Guide Review - The Conscious Cook
Author/Chef Tal Ronnen used to love steak. But then he decided to eliminate meat products from his diet, and struggled to make food that was equally satisfying. As time progressed and Ronnen's travels took him around the world, introducing him to other chefs, he developed an approach to vegan cooking that satisfied his hunger. And now this chef is on a mission to prove that vegan cooking is neither boring, nor unsatisfying, and to change the mindset that perceives veganism as "non-meat-eating" to "eating everything except meat."
In "The Conscious Chef", acclaimed vegan chef Tal Ronnen reveals his tricks for adding texture and flavor for vegan recipes that will satisfy everyone. The book is an education in both vegan cooking as well as ingredient appreciation. The color photography proves that there can be much more to vegan cuisine than simply tofu and sprouts.
Recipes range from starters and small plates such as "artichoke and oyster mushroom rockefeller"; to salads with "green bean and fingerling potato salad with miso dressing"; to entrees like "asparagus and meyer lemon risotto"; and finishes with desserts such as "vanilla bean panna cotta with orange sauce." Most of them can be used for entertaining guests of all appetites, and many won't think twice about missing the meat.
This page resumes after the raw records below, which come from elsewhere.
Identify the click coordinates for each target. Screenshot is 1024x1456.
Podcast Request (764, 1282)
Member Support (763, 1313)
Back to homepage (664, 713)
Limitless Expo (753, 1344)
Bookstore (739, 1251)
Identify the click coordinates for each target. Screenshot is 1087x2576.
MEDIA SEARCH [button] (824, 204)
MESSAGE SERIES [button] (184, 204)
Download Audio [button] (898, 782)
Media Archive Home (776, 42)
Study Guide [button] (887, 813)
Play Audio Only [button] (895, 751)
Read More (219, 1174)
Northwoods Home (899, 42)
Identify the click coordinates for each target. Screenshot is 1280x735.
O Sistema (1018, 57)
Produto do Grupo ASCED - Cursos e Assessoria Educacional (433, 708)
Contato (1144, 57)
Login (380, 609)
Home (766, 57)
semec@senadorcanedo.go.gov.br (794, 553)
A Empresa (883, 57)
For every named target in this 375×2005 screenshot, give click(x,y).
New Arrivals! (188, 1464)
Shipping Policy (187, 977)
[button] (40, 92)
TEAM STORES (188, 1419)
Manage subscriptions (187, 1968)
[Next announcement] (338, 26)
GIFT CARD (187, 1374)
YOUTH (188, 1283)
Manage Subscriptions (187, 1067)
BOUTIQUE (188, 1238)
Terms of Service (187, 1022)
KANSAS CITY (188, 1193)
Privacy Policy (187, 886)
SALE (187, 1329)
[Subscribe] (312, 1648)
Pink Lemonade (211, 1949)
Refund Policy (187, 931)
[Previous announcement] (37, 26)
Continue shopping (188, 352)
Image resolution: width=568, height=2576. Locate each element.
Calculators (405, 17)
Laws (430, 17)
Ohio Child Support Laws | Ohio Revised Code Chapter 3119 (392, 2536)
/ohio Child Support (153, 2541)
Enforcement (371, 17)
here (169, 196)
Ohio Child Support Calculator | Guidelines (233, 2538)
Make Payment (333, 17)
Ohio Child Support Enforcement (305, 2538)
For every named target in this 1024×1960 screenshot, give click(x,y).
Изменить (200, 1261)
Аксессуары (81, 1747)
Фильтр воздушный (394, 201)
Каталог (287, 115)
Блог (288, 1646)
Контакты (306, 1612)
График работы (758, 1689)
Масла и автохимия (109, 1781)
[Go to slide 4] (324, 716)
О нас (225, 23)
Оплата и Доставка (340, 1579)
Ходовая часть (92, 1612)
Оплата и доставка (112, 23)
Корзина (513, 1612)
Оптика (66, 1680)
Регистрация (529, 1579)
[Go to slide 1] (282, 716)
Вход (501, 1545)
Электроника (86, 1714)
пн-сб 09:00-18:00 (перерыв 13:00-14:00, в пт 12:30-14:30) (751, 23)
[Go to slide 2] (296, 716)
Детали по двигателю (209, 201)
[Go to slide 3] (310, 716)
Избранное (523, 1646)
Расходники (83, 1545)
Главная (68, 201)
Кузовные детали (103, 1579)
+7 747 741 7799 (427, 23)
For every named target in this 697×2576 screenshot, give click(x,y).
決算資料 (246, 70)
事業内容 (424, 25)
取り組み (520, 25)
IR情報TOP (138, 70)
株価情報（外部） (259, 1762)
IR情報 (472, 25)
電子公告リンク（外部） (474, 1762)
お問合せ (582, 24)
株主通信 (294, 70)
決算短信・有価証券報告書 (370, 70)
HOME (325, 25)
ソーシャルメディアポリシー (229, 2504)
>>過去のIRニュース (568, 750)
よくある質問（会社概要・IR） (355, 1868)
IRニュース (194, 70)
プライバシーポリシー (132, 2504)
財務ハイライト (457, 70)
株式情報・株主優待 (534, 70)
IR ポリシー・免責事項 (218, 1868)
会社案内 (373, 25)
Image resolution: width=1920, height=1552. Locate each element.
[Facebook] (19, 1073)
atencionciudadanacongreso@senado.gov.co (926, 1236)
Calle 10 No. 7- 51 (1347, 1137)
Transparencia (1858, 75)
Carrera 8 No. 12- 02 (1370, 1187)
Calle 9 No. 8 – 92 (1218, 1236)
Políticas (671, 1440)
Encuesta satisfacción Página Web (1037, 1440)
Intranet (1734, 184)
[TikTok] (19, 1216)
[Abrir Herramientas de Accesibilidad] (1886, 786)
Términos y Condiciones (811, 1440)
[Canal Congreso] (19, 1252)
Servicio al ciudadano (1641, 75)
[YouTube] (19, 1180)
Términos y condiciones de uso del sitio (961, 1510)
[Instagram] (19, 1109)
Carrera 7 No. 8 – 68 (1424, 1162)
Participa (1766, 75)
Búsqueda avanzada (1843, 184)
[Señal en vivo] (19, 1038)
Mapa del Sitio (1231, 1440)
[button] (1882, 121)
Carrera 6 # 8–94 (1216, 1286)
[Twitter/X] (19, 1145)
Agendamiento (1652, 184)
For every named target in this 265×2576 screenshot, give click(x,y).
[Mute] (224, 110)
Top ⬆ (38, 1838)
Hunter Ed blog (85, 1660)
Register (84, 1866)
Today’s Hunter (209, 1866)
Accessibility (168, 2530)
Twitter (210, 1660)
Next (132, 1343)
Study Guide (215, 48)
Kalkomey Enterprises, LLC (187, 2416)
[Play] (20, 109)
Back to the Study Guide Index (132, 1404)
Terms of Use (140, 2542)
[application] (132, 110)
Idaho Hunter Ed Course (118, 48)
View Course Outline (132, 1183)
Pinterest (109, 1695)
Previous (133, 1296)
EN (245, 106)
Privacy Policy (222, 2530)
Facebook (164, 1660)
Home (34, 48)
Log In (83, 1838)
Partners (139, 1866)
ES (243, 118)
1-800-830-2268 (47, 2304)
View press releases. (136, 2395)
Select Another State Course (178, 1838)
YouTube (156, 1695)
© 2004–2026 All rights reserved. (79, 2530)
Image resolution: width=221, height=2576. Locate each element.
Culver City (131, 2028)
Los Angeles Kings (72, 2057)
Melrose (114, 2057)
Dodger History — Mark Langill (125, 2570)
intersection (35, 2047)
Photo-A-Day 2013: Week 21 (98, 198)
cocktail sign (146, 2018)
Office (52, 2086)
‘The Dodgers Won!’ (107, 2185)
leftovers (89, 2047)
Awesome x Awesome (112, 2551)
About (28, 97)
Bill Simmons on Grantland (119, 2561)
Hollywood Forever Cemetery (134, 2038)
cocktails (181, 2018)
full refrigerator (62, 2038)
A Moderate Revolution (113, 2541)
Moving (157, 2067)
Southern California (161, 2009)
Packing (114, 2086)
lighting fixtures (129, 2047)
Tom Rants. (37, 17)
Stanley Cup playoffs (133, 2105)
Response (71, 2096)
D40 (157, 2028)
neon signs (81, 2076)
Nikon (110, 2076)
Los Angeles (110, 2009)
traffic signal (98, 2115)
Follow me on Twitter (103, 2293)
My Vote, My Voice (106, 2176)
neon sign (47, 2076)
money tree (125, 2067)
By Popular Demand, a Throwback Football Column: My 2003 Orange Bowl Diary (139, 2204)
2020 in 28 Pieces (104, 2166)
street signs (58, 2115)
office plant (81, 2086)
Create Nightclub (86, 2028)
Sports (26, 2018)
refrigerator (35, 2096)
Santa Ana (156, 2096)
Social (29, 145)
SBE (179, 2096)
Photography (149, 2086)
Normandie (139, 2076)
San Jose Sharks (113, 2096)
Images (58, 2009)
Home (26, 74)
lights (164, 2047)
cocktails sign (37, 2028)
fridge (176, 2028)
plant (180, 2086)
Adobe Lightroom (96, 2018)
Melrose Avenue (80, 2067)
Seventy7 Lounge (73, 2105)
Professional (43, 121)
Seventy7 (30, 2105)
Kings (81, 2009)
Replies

I believe that vegans, vegetarians, and those on special diets who can't enjoy eggs or dairy for health reasons will love this book and use it often. The rest of us, as much as we will enjoy eating the recipes, will find many of them a bit time consuming, and may question the effort. Ronnen's culinary magic involves sourcing specialty ingredients and cooking certain base recipes before you can prepare some of the dishes. If you're cooking for vegans you love, you won't mind the effort. If you've been thinking about giving up animal products you will also enjoy the process. For the non-committals? Well, this will be an occasional, but not everyday cookbook.